5 comments for this entry:
  1. Hilal Omar Al Jamal

    Hi, your interest in Zurita interests me. I like this article. I have read a good deal of Zurita’s work—I even had the pleasure of meeting with him in Chile—and I think you are right to bring to the table his interest in destabilizing language, in breathing new life into it, re-appropriating it from the regime. I think you neglect some of the specifics of his imagery: the milk metaphor as reference to Allende’s promise of a half a liter of milk for every Chilean child, market as a reference to capitalism, etc. His work is aesthetico-political, mesianic, beautiful. I really appreciate your article. If you’d like to chat a little about his work my email is hilaloajamal at gmail dot com. I’d be happy to share some excerpts from an unpublished interview I did with him. They’re great: the man speaks poetry.

    Thanks.

  2. Kent Johnson

    Regarding Hilal’s mention of the milk metaphor… This was in fact the basis of one of the CADA’s first actions during the Pinochet regime: the guerilla-art performance involved the commissioning of a fleet of milk trucks!

    I’ve met Zurita, too, Hilal, spent some time with him in Santiago, and we’ve corresponded some since. An impressive person, that’s for sure… There is an account of that meeting here, with some photos.
    http://jacketmagazine.com/30/chile.html

    Really eager to see that interview.

  3. Johannes

    Yes, actually he talked to us about that milk truck event when he was here at Notre Dame.

    J

  4. Johannes

    And if Halal wants to, we can post something from the interview on Montevidayo.

    Johannes

  5. Hilal Omar Al Jamal

    Hey, Kent and Johannes,

    Been a while since my original post. I apologize for not having been more attentive to the thread. It’d be cool if one of you guys emailed me and I’d throw some excerpts from the interview for you guys to check out and publish on here if you’d like. Zurita says some pretty beautiful stuff (about CADA, about the mutilation and demarcation of the body and chilean landscape, about the military regime.). I also have an unpublished interview with Diamela Eltit and Lotty Rosenfeld of CADA; therein, they talk a little about their intellectual influences, bicker a little, and are just absolutely lovely.

    Your right to sight the milk truck action (inversión de escena) by CADA, Johannas. The milk metaphor is really an operative metaphor that adds a subtle yet powerfully suggestive dimension to the performances, not only inversión de escena but also para no morir de hambre en el arte. I mean think about it: they were playing with the idea that Allende promised milk to children, a kind of mother’s milk.

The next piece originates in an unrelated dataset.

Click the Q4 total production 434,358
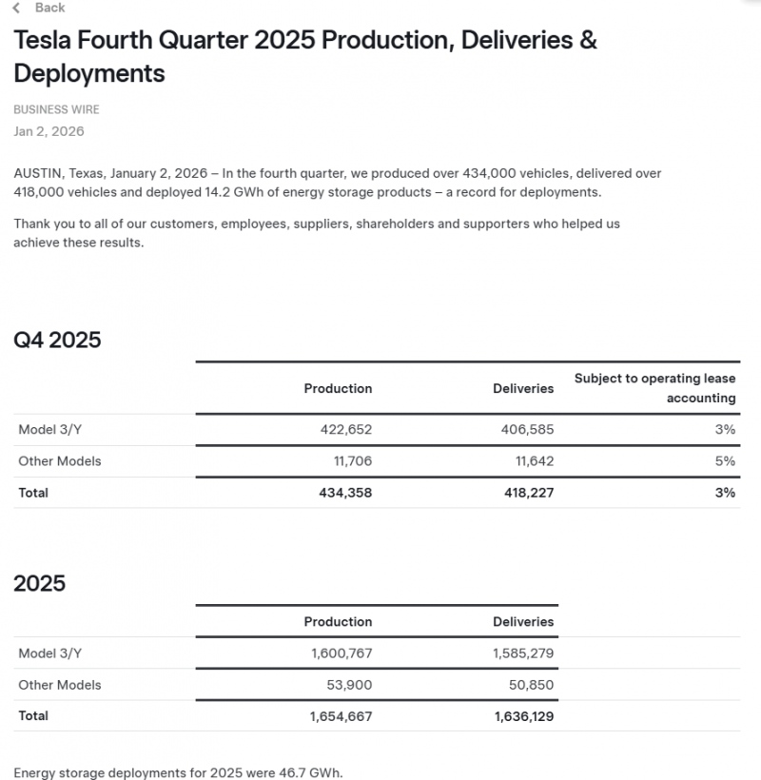This screenshot has width=761, height=780. 344,493
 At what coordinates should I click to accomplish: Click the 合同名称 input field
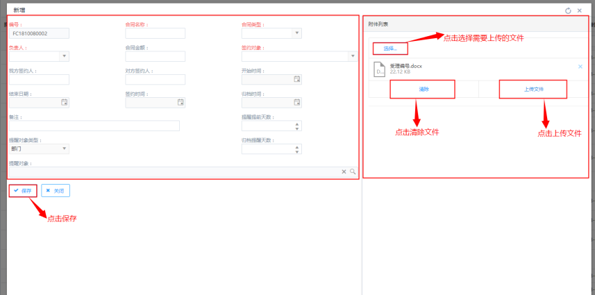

It feminizes the Unidad Popular party at the same time that it offers up this memory of a kind of wronged provider, of something taken from Chileans by this cruel force that represses and denies…

    I was also at the conference at ND. That’s where i met Zurita for the first time. Wonderful human being.

    Let me know if you’re still interested in tossing up some of the interview.